|
|
|
|
|
by onwardly
5024 days ago
|
|
One inefficiency could be related to this point Paul makes: We can afford to take at least 10x as much risk as Demo Day investors. And since risk is usually proportionate to reward, if you can afford to take more risk you should. What would it mean to take 10x more risk than Demo Day investors? We'd have to be willing to fund 10x more startups than they would. Which means that even if we're generous to ourselves and assume that YC can on average triple a startup's expected value, we'd be taking the right amount of risk if only 30% of the startups were able to raise significant funding after Demo Day. So- if a VC can triple a startups expected value that's great, but you'd need to do a bunch of them. I think this is essentially what Dave McClure is doing- making lots of smaller bets to "hit singles" as he says. Reminds me of my college days playing online poker. The best players would have a 20% ROI at the $55 10 person tournament tables, and each game would take an hour. If you just play one at a time, you'd make about $10/hr. That's why everyone played 10 tables at a time- we made 10 times as much. |
|
The implicit assumption is that the population of startups is uniform across both the set that YC funds and the set that YC does not fund, such that startups in the latter group have the same chance of being a big hit (modulo YC's mentoring, which is accounted for with the "triple a startup's expected value" clause). But the implication of that assumption is that YC is picking startups at random, and that their filtering process is totally useless!
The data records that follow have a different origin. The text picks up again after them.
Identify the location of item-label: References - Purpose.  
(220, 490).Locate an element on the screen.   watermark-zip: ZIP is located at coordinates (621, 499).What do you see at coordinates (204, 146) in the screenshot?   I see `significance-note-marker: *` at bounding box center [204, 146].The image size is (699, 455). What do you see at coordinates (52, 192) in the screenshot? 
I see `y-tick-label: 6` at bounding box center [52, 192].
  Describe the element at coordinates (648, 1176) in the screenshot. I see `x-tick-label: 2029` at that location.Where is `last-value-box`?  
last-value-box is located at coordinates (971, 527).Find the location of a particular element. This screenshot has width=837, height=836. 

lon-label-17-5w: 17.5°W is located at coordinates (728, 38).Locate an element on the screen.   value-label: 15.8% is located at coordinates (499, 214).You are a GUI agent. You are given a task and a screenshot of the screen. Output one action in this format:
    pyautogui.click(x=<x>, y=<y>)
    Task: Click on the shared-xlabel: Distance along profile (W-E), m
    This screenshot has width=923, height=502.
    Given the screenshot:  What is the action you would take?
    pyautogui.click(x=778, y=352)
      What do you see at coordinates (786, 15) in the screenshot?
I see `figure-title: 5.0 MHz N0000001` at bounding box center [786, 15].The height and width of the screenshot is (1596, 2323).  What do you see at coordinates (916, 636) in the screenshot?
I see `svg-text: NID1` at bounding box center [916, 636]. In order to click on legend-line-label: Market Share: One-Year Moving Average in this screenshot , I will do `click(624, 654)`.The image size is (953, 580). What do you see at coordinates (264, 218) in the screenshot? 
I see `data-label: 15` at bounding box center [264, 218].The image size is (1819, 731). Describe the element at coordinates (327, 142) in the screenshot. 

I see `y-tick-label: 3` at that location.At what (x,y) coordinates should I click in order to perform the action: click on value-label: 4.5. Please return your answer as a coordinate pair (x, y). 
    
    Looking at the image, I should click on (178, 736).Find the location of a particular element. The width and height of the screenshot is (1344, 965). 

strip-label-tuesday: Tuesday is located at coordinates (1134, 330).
This sort of math comes up all the time whenever there's a screening process. Imagine that you're hiring for a large tech company, you currently hire 1% of applicants, and you find that among the employees hired, there is no correlation between your interview scores and the employee's eventual job performance. Can you conclude that your interviewing is useless? Should you ramp up hires so you get more workforce of equal quality?
Well, maybe. Because there are a bunch of possible hypotheses that could give this result. Perhaps your interview process is designed to weed out false positives more than false negatives, so it's accurate to the 99th percentile, but then gives no discriminatory power. (Many IQ tests are like this; they're highly correlated with life outcomes up until an IQ of about 140, but beyond that they break down entirely and there's often an inverse correlation with income, happiness, etc. past that). Or perhaps your applicant pool is bimodal: 1% come from other employers and are fully qualified, while 99% are the same jobseekers that every other company rejects. Or perhaps your interview process is broken, and you would do better to find a new one. Or perhaps your interview process is okay, but a number of well-qualified applicants are not even applying to your company.
Which of these is correct? You can't know without randomly sampling the population that was rejected and making an estimate of their quality. This is why all decent scientific experiments have a control, and why financial models get backtested on data that was not part of the training set. Even then, there're lots of things that can go wrong in experiment design, and lots of different ways to interpret data that don't necessarily mean "Fund 10x more startups."